What’s Going On Here?

Xiaomi reported better-than-expected results on Tuesday, so the world’s third-biggest smartphone maker might want to get used to life as a leader.

What Does This Mean?

Festive shoppers flocked to Xiaomi’s updated lineup last quarter, keen to snap up phones with the latest chips, camera sensors, and operating systems. Those holiday sales helped the Chinese smartphone giant ship 3.9% more units around the world last quarter than the same time the year before – while the wider industry shipped 3.2% fewer.

Xiaomi's profit, then, grew by a better-than-expected 40% last quarter compared to the year before. And if investors weren’t already seeing dollar signs, this might’ve done the trick: the company plans to buy back more than $1 billion worth of its own shares, reducing their supply and pushing up their price. Add in that it expects supply issues to ease up in the second half of the year, and investors couldn’t complain: they sent its shares up 6%.

Why Should I Care?

The bigger picture: World domination.
Xiaomi wants to keep that momentum going, so it’s currently in talks with Indian manufacturers to make phones there to export globally. That could be a good move: India’s the world’s fastest-growing smartphone market, so more exposure there should be great for sales. And since the government hands out cash incentives to companies that boost India’s electronics manufacturing sector, Xiaomi can give its bottom line a boost by spending less on production there.

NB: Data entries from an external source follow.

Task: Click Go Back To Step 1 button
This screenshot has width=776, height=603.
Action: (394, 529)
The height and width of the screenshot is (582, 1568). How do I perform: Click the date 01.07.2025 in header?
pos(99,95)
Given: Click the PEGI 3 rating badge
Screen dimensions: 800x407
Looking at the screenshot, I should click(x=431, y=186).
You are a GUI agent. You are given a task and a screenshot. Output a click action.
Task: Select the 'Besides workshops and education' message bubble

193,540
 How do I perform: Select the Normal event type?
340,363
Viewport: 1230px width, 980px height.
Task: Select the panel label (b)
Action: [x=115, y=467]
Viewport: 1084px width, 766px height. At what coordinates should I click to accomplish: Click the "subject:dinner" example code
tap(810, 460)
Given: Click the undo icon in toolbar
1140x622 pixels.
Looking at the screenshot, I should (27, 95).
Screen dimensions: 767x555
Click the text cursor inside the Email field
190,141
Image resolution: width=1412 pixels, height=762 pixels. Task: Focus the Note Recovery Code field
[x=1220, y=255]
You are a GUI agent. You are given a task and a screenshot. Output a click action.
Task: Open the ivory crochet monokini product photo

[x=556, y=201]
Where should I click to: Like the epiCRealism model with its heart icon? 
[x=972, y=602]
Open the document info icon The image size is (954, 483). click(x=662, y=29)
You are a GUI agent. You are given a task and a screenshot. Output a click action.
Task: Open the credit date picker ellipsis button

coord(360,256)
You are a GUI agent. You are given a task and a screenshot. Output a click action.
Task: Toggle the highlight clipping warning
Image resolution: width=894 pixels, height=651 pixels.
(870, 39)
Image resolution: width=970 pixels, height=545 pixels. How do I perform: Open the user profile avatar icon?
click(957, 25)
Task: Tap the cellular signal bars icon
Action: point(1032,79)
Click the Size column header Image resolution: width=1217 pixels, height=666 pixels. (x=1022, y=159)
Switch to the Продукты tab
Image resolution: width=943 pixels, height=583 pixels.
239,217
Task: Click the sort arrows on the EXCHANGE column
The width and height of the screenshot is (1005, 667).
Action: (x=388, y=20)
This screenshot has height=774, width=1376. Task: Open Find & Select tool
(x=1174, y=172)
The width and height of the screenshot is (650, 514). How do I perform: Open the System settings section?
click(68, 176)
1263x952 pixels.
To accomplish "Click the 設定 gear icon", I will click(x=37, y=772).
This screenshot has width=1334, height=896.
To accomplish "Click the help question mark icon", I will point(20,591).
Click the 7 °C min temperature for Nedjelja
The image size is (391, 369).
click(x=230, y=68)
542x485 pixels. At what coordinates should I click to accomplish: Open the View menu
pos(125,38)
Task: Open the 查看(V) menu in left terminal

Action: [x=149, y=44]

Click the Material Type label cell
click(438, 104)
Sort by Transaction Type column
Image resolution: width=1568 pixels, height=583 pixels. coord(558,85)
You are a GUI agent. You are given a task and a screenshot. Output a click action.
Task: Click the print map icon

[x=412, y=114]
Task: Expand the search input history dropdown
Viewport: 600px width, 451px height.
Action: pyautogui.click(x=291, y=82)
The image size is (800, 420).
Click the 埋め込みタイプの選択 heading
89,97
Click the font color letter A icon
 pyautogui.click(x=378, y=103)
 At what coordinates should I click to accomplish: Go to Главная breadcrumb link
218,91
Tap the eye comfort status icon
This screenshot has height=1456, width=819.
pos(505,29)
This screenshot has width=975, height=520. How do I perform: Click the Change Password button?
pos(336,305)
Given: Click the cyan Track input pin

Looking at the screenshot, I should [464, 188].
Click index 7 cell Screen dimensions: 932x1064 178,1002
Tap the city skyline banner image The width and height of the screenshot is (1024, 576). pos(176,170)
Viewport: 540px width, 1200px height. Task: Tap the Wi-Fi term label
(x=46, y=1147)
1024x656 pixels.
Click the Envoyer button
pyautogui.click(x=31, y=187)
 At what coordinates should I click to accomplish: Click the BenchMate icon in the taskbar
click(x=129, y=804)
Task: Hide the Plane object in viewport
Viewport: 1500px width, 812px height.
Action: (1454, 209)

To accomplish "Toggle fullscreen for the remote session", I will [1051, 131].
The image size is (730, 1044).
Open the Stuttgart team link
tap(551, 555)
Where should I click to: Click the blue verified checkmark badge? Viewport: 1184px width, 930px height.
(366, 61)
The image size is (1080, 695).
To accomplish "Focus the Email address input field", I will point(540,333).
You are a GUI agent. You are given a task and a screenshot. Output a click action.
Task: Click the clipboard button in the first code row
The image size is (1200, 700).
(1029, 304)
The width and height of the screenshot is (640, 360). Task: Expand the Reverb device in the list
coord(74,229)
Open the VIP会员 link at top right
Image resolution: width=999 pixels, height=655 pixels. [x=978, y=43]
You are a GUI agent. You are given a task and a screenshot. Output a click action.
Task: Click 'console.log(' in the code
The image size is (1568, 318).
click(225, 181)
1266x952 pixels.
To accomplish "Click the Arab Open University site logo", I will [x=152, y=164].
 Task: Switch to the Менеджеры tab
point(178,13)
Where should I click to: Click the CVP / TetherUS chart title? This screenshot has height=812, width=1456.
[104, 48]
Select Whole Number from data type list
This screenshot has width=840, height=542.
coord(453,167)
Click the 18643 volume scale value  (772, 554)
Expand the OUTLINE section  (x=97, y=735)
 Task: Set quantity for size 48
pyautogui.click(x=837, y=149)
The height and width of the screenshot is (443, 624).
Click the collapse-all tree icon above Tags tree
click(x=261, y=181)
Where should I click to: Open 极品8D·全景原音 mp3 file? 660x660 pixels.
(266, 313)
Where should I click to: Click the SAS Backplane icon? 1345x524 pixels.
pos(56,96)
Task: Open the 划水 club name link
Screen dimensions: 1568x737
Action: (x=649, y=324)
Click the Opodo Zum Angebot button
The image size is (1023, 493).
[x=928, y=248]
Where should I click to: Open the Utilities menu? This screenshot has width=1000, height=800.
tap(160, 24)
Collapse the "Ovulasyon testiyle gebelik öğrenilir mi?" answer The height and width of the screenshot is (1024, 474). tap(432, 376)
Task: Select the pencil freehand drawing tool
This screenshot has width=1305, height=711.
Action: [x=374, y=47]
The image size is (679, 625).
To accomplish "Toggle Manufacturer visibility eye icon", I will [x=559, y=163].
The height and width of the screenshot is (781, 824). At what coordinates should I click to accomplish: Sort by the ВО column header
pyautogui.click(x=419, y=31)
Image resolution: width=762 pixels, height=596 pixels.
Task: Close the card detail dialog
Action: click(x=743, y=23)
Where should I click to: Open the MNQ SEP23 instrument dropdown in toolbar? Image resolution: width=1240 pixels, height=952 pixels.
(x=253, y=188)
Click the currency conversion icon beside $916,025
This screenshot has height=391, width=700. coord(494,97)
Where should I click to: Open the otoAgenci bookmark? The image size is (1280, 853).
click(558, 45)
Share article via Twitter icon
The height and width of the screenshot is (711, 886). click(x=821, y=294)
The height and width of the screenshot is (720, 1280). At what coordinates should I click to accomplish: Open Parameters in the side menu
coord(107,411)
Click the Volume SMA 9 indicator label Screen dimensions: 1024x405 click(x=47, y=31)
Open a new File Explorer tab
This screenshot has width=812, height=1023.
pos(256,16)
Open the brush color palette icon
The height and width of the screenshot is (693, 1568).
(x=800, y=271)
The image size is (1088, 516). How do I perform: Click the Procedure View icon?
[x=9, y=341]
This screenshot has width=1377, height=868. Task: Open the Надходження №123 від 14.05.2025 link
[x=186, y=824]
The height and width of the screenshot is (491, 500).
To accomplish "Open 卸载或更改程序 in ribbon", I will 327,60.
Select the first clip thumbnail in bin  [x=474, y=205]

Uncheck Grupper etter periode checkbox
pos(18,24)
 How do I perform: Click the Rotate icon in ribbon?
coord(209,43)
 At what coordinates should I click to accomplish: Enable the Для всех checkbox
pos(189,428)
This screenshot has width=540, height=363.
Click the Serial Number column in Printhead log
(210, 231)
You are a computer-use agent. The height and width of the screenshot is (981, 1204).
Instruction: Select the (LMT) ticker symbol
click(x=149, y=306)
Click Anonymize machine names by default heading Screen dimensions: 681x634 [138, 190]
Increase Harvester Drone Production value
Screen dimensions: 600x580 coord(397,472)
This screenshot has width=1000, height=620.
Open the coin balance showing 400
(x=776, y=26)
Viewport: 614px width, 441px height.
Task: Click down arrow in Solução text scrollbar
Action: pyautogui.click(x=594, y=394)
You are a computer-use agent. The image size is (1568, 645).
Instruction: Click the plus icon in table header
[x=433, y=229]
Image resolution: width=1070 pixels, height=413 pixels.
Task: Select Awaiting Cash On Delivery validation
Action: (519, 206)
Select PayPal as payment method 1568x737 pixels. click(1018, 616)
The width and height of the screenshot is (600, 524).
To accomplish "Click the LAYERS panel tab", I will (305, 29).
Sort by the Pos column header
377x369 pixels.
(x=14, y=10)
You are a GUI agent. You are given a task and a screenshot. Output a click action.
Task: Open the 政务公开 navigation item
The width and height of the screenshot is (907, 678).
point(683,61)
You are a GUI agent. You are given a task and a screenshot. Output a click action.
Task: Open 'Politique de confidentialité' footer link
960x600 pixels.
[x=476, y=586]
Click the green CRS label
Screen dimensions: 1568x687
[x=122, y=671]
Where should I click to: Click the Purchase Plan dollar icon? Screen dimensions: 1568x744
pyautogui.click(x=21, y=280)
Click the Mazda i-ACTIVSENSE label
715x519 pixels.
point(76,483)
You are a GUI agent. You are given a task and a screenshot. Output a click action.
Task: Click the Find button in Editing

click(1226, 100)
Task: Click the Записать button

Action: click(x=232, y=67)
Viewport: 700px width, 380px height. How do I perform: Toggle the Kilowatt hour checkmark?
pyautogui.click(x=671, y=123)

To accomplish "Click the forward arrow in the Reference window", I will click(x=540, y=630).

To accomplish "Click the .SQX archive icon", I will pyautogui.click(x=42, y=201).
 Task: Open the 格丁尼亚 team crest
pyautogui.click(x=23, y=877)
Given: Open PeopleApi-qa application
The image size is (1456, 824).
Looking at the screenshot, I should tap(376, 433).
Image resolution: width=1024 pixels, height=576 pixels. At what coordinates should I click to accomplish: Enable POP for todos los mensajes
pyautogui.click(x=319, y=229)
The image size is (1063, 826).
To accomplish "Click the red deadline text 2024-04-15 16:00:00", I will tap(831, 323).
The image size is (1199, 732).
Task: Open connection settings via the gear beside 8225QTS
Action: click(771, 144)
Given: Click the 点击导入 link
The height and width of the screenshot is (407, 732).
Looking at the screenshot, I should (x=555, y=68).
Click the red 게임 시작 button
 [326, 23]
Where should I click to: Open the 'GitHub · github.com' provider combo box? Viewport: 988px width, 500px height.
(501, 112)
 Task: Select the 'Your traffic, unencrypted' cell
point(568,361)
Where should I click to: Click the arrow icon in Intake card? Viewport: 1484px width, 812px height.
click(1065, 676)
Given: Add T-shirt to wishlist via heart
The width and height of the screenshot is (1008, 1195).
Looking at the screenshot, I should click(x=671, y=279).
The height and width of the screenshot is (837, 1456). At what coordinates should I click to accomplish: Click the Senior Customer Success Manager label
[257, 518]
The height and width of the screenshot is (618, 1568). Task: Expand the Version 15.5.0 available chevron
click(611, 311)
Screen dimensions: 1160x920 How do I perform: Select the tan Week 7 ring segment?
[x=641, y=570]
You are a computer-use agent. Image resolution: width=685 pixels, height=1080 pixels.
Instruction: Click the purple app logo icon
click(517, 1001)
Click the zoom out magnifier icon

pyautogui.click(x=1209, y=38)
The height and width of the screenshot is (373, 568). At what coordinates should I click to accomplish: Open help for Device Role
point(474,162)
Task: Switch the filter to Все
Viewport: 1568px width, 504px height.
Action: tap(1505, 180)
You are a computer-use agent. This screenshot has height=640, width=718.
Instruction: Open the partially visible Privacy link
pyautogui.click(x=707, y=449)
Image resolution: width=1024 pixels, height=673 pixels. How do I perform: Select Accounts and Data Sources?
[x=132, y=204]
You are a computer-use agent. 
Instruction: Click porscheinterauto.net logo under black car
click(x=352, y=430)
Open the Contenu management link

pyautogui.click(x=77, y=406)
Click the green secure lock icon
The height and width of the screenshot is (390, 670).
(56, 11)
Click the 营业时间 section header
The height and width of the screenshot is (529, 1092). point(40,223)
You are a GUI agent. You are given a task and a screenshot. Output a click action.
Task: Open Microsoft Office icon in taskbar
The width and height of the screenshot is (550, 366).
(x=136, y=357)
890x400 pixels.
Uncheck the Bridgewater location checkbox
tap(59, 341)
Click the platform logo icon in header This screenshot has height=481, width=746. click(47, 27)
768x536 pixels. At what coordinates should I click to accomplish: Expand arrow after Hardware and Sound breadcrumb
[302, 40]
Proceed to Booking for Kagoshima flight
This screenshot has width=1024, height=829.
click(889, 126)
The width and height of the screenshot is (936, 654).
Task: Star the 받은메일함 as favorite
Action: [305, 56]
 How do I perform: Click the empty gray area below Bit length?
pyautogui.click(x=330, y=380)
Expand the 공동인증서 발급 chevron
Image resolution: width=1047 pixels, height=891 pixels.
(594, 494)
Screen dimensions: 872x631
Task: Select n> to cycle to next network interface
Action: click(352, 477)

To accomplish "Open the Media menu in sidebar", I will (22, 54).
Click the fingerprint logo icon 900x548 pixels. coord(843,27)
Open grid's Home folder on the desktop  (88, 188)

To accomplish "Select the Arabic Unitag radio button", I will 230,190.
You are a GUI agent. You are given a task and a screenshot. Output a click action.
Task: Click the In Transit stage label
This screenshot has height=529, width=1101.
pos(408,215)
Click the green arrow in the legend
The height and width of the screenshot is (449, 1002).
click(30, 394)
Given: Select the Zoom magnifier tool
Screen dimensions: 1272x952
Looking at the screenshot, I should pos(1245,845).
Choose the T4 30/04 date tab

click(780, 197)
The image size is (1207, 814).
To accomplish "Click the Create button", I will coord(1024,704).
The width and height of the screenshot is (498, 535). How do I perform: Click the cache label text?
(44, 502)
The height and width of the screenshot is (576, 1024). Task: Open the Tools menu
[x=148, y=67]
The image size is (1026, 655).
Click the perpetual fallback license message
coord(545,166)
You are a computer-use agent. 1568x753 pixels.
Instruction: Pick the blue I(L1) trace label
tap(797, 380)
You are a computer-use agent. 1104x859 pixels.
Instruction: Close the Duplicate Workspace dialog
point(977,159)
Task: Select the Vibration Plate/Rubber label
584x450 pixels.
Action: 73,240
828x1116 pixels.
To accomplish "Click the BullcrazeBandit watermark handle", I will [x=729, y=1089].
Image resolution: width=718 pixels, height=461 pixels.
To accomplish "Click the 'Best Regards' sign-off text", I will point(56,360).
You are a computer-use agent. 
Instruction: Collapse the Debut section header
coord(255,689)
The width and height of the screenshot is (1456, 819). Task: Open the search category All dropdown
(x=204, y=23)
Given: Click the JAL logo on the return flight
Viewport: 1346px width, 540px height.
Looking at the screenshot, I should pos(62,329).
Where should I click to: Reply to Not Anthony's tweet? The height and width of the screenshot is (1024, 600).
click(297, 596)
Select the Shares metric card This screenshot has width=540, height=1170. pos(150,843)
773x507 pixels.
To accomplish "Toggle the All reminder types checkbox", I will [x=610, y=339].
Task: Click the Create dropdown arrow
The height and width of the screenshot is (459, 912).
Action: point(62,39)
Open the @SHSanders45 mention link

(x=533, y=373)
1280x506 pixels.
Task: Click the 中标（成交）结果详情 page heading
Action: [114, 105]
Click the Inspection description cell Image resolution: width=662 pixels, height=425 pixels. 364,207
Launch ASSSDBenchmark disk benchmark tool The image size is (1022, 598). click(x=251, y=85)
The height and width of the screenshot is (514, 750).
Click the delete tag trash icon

Zooming out: Xiaomi’s a trendsetter.
Xiaomi’s not the only one buying back its shares: Alibaba upped its buyback program by $10 billion on Tuesday. The tech giant will be hoping that’ll restore investors’ confidence in the company, after slowing growth and government crackdowns sent its shares down to multi-year lows. And since analysts reckon a bunch of Chinese tech firms could follow suit, that might explain why fellow tech companies, Tencent, and Baidu also saw their shares soar after the news.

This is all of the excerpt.